Correct mathematical notation for subscripts in regression equation

Question

For the first time in a paper I am going to attempt to write out the equation for my model using mathematical notation, but I am a little unclear about how best to do it for the particular model I am using

In my experiment I have two groups (let's call them A and B) of participants and I want to estimate the average level of the outcome variable y in each group. My model is a simple linear regression using level-means coding, with a separate intercept term for each group (see here).

In the draft of the paper I have written the model out like so

$y_i = \alpha_Ax_{Ai} + \alpha_Bx_{Bi} + \varepsilon$

and have explained it with the following text "where $y_i$ is participant $i$'s expected score, $\alpha_A$ is the average score for group A, $x_{Ai}$ is a binary variable indicating whether participant $i$ belongs to group A, $\alpha_B$ is the average score for group B, $x_{Bi}$ is a binary variable indicating whether participant $i$ belongs to group B, and $\varepsilon$ is measurement error."

I have several question about this equation. First, in my model I estimate separate variances for group A and group B.

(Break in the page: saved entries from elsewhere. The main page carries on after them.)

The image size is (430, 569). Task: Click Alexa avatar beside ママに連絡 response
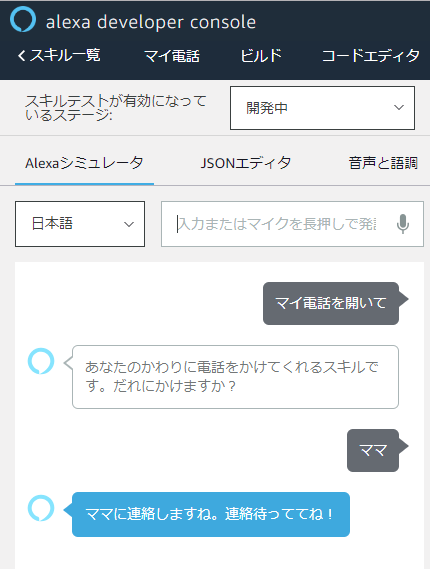click(x=41, y=508)
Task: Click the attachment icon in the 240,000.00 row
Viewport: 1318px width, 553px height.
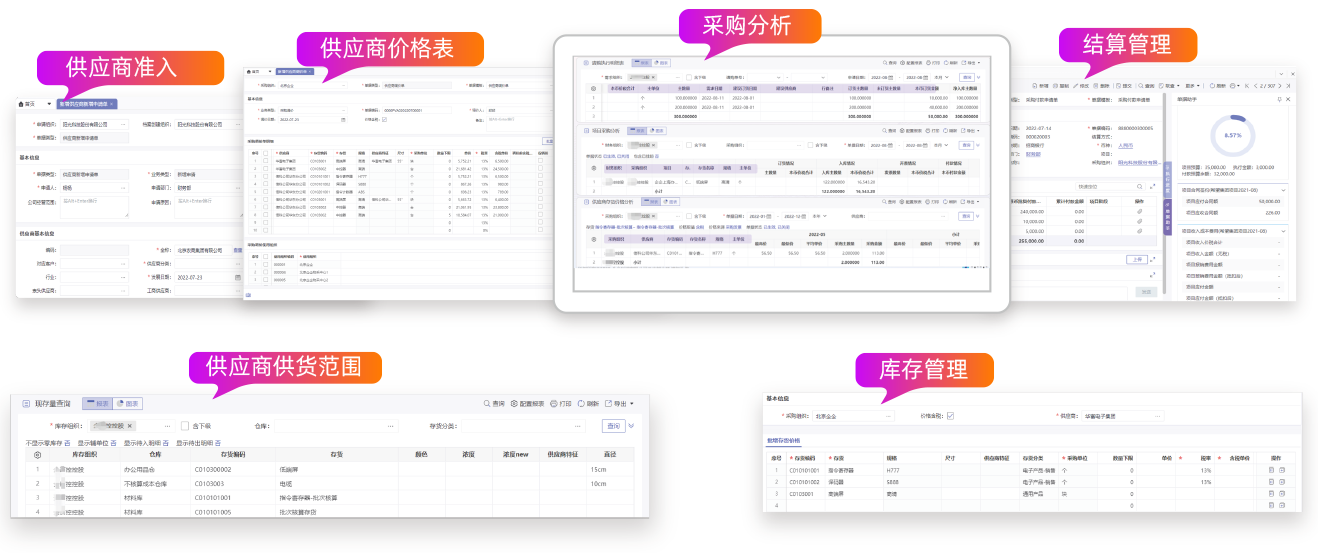Action: pos(1138,212)
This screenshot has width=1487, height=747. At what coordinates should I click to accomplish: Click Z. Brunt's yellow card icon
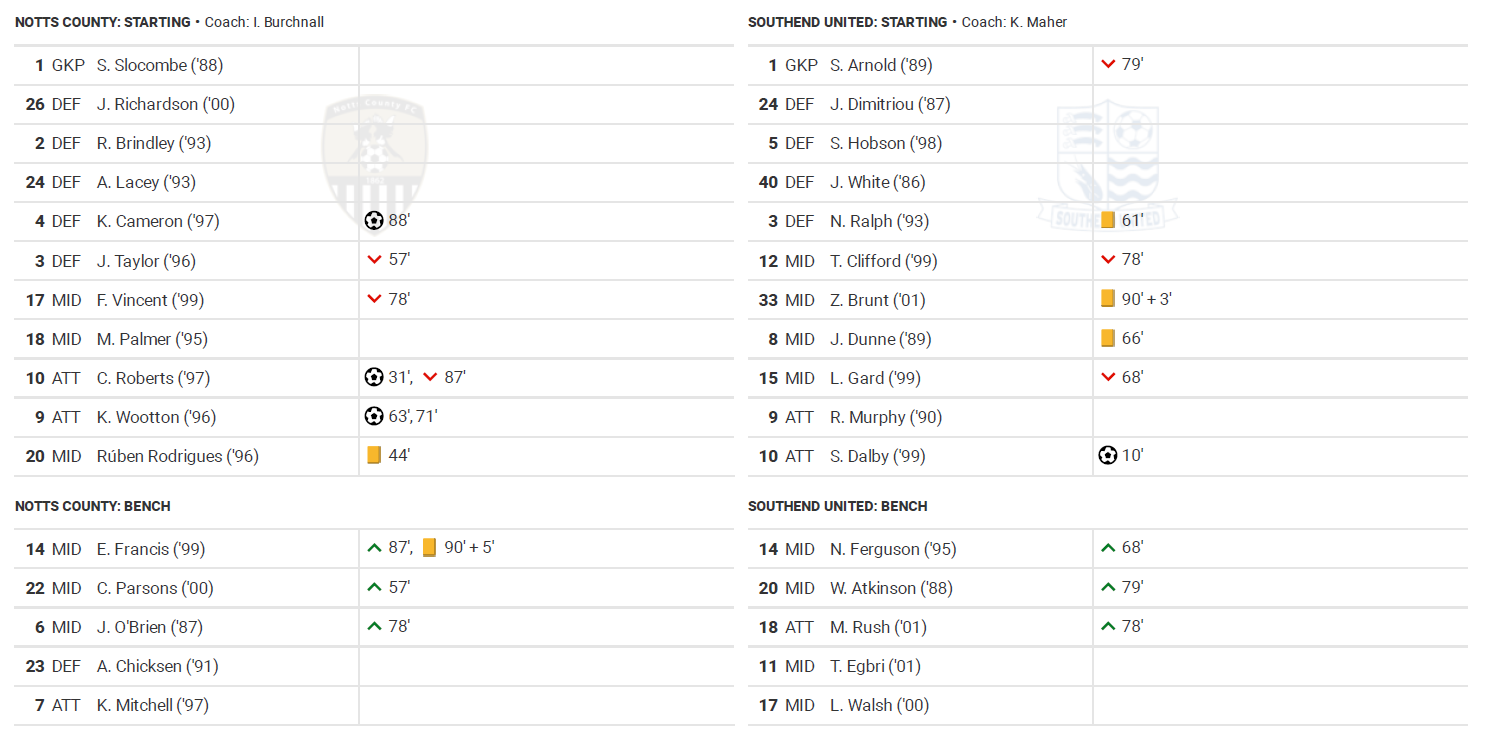click(x=1107, y=299)
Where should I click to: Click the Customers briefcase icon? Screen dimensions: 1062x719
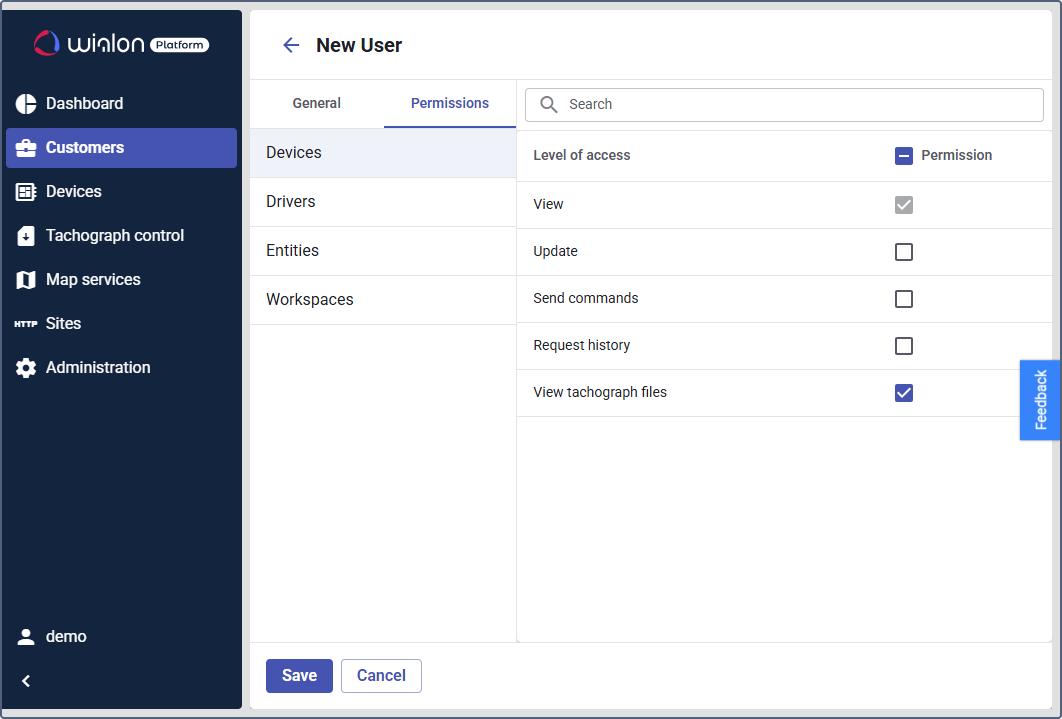click(26, 148)
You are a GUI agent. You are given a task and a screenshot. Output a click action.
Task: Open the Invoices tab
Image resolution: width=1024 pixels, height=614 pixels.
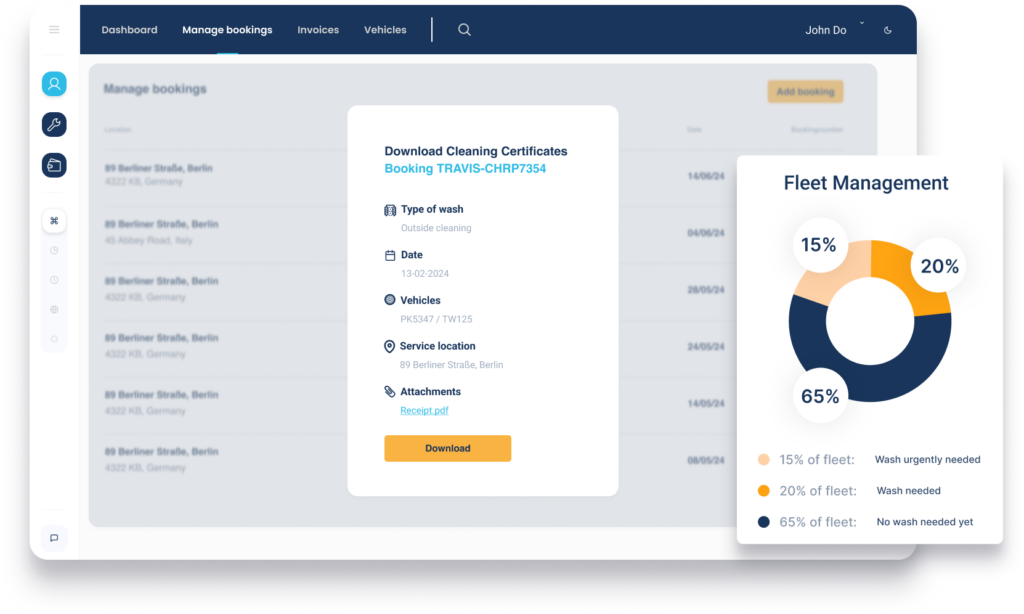click(318, 30)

Question 1: Should I acknowledge the fact that there are separate estimates of the variance in the regression equation? For example would this equation be more appropriate?

$y_i = \alpha_Ax_{Ai} + \alpha_Bx_{Bi} + \varepsilon_{ij}$

where $y_i$ is participant $i$'s expected score, $\alpha_A$ is the average score for group A, $x_{Ai}$ is a binary variable indicating whether participant $i$ belongs to group A, $\alpha_B$ is the average score for group B, $x_{Bi}$ is a binary variable indicating whether participant $i$ belongs to group B, and $\varepsilon$ is the average amount participant i's score deviates from the average in group j, the group they were allocated to.

Question 2: If this second version is the correct version:

is it correct to have the i and j subscripts after $\varepsilon$ to account for the fact that there are separate variances? I am concerned that in this version j only appears after $\varepsilon$ and not after the $x$'s.
is it more correct to describe $\varepsilon$ as measurement error or the amount participant i's score deviates from their group mean?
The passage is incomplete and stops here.